§ **İncelenecek metin**:
......
Covid-19 ile hepimizin uzak gelecek olarak düşündüğü, büyük kitlelerin ofis bağımsız çalışabileceği gerçeği birden hayatımıza giriverdi. Ne yönetenler, yönetilenler ne de hizmet alanlar, verenler bu yeni duruma alışık değildi. Uzaktan çalışmayı zaten içselleştirmiş birkaç sektör ve birkaç şirket dışında kalanlar hızlıca eksiklerini tamamlamaya çalıştı. Tabii ki bu hızlı kurulan yeni iş akışlarının bazıları geçici bazıları kalıcı olacak.
Pandeminin etkisi ile zamana yayılarak yapılması planlanan birçok süreç, iş, hizmet hızla dijitalleşti. Ofiste bulunma zorunluluğu azaldı. Yeni, hibrit çalışma şekillerine uygun kuralların, performans kriterlerinin, kontrol yollarının üzerinde tüm sektörler tam hız çalışıyor. Bu durumun kurum kültürlerine ve organizasyonel davranışa olan etkisini anlamak için birçok araştırma eş zamanlı devam ediyor. Benim devam eden araştırmamın sonuçları da çok yakında yayınlanacak.
Uzaktan çalışmanın pandemi sonrasında nasıl şekil alacağı konusunda farklı yaklaşımlar var.
Uzaktan çalışma kalıcı olmalı mı?
......
§ **Görev amacı**:
Uzaktan çalışma metninde "Covid-19 ile hepimizin" ile "bazıları kalıcı olacak." arasındaki bölümü, iki uç da dahil olmak üzere, "Covid-19" yerine "Pandemi" koyarak güncelleyin ve yeniden yazın. Yalnızca uzaktan çalışma metnindeki bilgileri kullanın.
......
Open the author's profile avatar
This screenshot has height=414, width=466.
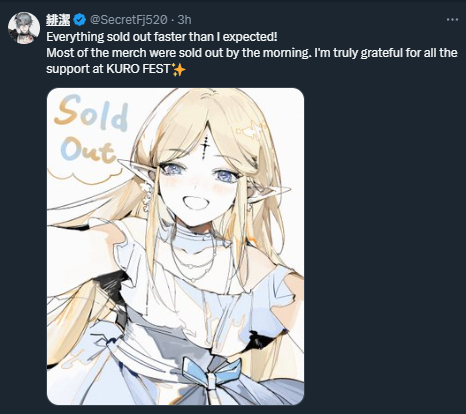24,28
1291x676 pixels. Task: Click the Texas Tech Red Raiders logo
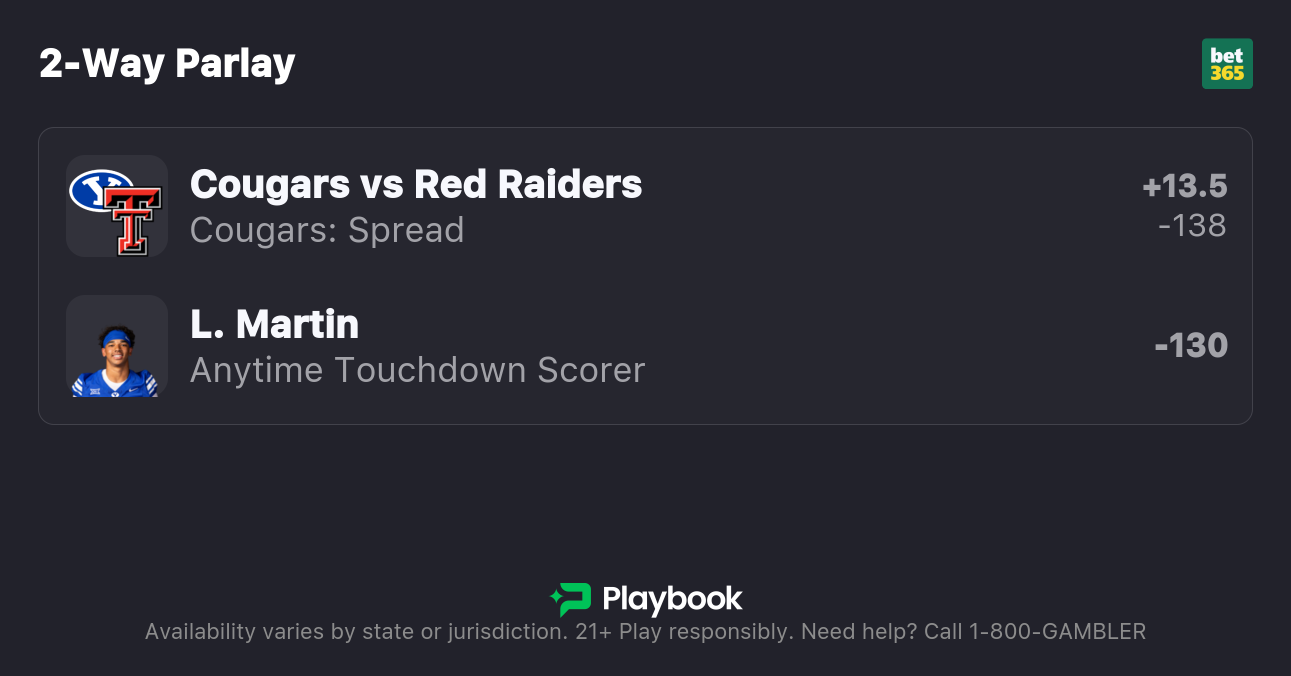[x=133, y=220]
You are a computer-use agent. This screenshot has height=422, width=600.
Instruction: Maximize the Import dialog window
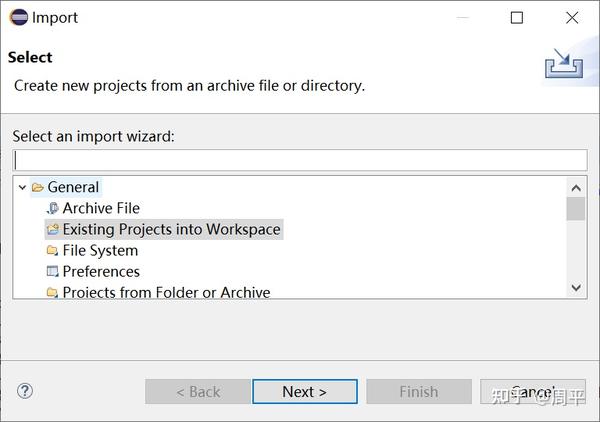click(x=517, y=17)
......
§ **Görev çıktısı**:
Pandemi ile hepimizin uzak gelecek olarak düşündüğü, büyük kitlelerin ofis bağımsız çalışabileceği gerçeği birden hayatımıza giriverdi. Ne yönetenler, yönetilenler ne de hizmet alanlar, verenler bu yeni duruma alışık değildi. Uzaktan çalışmayı zaten içselleştirmiş birkaç sektör ve birkaç şirket dışında kalanlar hızlıca eksiklerini tamamlamaya çalıştı. Tabii ki bu hızlı kurulan yeni iş akışlarının bazıları geçici bazıları kalıcı olacak.